Oh dear it's rough when they don't let you in on their feelings until they feel it is time to go - but it's not that uncommon and hooray he getting counselling and help - these are very positive signs - many people don't even get that ! 
so early days yet - stay calm - (in a crisis do nothing) keep on living - give him space and try to focus on you - I know it's impossible at first - but try anyway - enjoy the kids and give your 4 year old some simple answers (don't let them guess)
make sure s/he knows where dad is and when they will see eachother - no need for upsetting details at this stage - you'll know what to do - you're a mum!


----------



## terbears (Oct 26, 2009)

UPDATE!
So things are looking up. He opened up to me and we are back together and working on things! I have been so hurt I just hope I can get past the hurt. We are going to counselling.
Thanks everyone! and good luck!


----------



## Corpuswife (Apr 24, 2009)

As quickly as things can change either way...you will have work to do. Keep the doors open to communication. Read some self help books (5 love languages by Gary Chapman) and continue counseling.

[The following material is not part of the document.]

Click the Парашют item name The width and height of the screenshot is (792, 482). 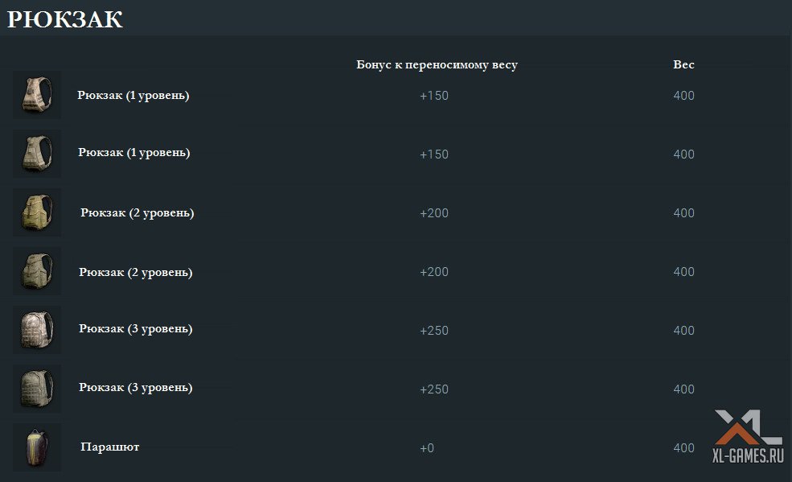pos(109,447)
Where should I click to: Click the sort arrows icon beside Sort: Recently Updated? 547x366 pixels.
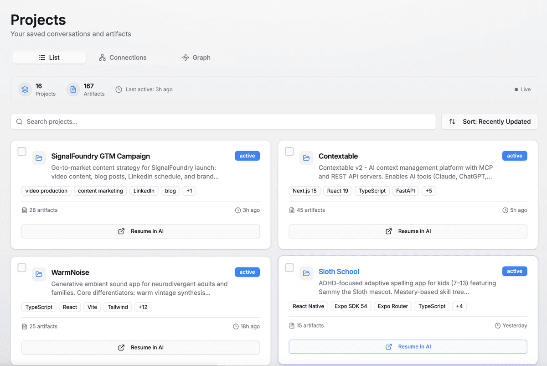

Please come back and give us an update periodically.


----------



## terbears (Oct 26, 2009)

This is so hard! 
So ya he came home, said he wanted to wrok on things, but is he? no!
I feel like I have been walking on egg shells, and I have had it. maybe time for the tables to turn, or maybe Ill push him further away I dunno.
I am so hurt and he wants to play like everything is ok!
Its NOT!


----------